ACTIVITY: From the entries that follow, reproduce exactly and only the lines from the line with "Läs mer [button] (470, 2237)" to the line with "Зачем мне регистрация? (229, 695)", endpoints included.

INFORMATION GIVEN:
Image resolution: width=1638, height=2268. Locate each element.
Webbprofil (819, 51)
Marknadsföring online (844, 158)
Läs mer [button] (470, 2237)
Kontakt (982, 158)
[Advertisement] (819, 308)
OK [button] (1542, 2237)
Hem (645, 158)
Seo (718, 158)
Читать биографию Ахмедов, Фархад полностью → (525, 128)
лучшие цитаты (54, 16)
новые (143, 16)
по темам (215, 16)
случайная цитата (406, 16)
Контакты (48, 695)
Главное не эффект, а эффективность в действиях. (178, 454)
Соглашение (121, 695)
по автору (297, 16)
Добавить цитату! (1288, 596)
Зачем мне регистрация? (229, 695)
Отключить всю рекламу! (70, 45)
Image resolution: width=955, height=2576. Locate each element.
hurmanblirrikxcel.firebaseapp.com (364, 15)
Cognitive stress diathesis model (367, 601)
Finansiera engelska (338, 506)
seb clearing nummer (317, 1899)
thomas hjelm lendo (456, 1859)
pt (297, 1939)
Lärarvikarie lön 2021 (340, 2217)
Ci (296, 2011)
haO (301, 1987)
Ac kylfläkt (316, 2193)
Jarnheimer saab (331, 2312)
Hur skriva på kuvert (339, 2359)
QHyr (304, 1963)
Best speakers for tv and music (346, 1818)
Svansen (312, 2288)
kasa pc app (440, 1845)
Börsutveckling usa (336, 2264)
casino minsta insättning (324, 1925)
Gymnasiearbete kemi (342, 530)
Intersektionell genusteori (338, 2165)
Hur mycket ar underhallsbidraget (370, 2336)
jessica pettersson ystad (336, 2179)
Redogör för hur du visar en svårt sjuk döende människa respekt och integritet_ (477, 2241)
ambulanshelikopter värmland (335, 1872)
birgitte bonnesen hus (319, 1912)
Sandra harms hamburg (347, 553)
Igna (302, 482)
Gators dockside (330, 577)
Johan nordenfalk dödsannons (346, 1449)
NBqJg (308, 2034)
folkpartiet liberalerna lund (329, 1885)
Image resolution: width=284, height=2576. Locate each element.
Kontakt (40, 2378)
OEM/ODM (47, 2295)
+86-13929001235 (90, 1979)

ANSWER FOR THE TASK:
Läs mer [button] (470, 2237)
Kontakt (982, 158)
[Advertisement] (819, 308)
OK [button] (1542, 2237)
Hem (645, 158)
Seo (718, 158)
Читать биографию Ахмедов, Фархад полностью → (525, 128)
лучшие цитаты (54, 16)
новые (143, 16)
по темам (215, 16)
случайная цитата (406, 16)
Контакты (48, 695)
Главное не эффект, а эффективность в действиях. (178, 454)
Соглашение (121, 695)
по автору (297, 16)
Добавить цитату! (1288, 596)
Зачем мне регистрация? (229, 695)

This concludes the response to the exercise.